*What this task involves:* Where an image appears, leave it out; otherwise repeat the data exactly.

*Information provided:*
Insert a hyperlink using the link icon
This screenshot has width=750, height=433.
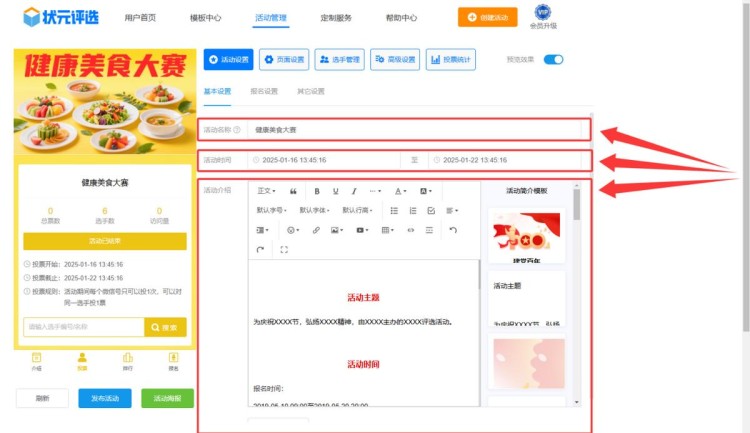pos(316,230)
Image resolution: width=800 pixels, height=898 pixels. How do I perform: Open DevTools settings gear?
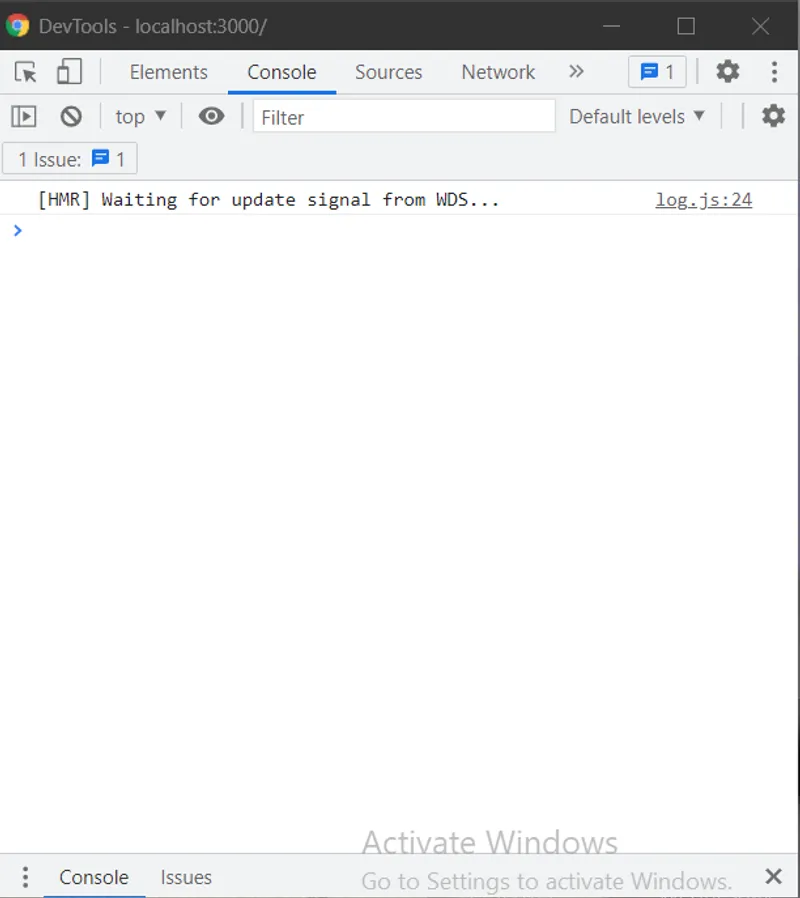pos(727,71)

*Exercise output:*
Insert a hyperlink using the link icon
This screenshot has width=750, height=433.
pos(316,230)
Image resolution: width=800 pixels, height=898 pixels. How do I perform: Open DevTools settings gear?
pos(727,71)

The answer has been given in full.